Only in the past year has it become evident that the answer is, as Wilczek puts it, is "clearly yes." When he proposed the idea of time crystals, or spontaneously breaking time translation symmetry, it seemed to be science fiction. Only five years later, however, two labs have successfully synthesized it.

Why time crystals matter

Why is the discovery of time crystals so groundbreaking? Scientifically, the discovery is more than just a little intriguing. When applied to applications in quantum computing, the discovery is even more astounding and immediate.

Powering quantum computers with time crystals could help us create immensely powerful programs, ones that could potentially disrupt finance with advanced financial modeling systems powered by AI, accelerate market research greatly, and optimize a slew of industries and tasks, from city planning to airline scheduling.
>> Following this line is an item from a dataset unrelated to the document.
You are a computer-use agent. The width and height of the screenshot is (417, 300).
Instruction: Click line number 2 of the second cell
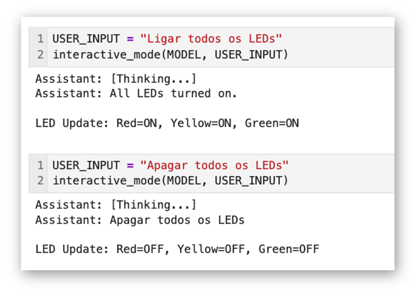click(x=40, y=181)
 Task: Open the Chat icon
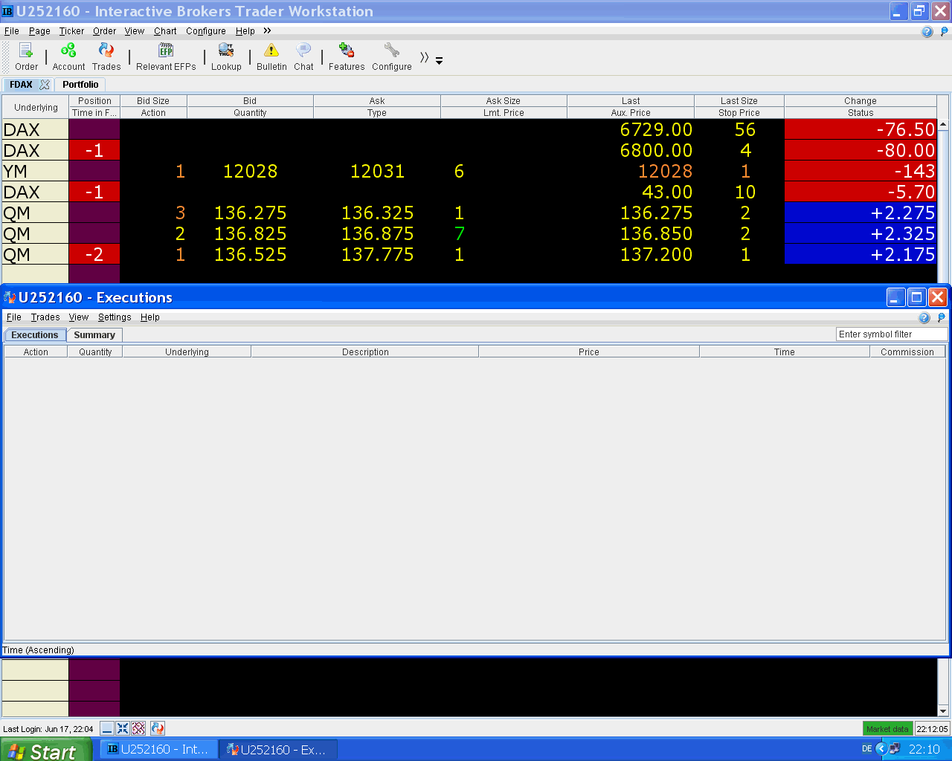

But what exactly is a time crystal? First, it's important to understand time translation symmetry, a too-long term that describes a not-too-complicated concept.

Time translation symmetry is the principle that tells us that laws stay the same over time.

They are not liable to change in one moment to the next.

"Symmetry is a dominant theme in modern physics," Wilczek explains. "It was very helpful in leading to fundamental equations we use in the description of nature's basic laws." He continues, "Among symmetries, perhaps the most fundamental of them all is time translation symmetry." Our common sense may tell us that this kind of symmetry would remain unbroken, regardless of the circumstance.

But, the idea of breaking these symmetries is nothing new. "Spontaneous breaking of spatial translation symmetry is commonplace," Wilczek informs us."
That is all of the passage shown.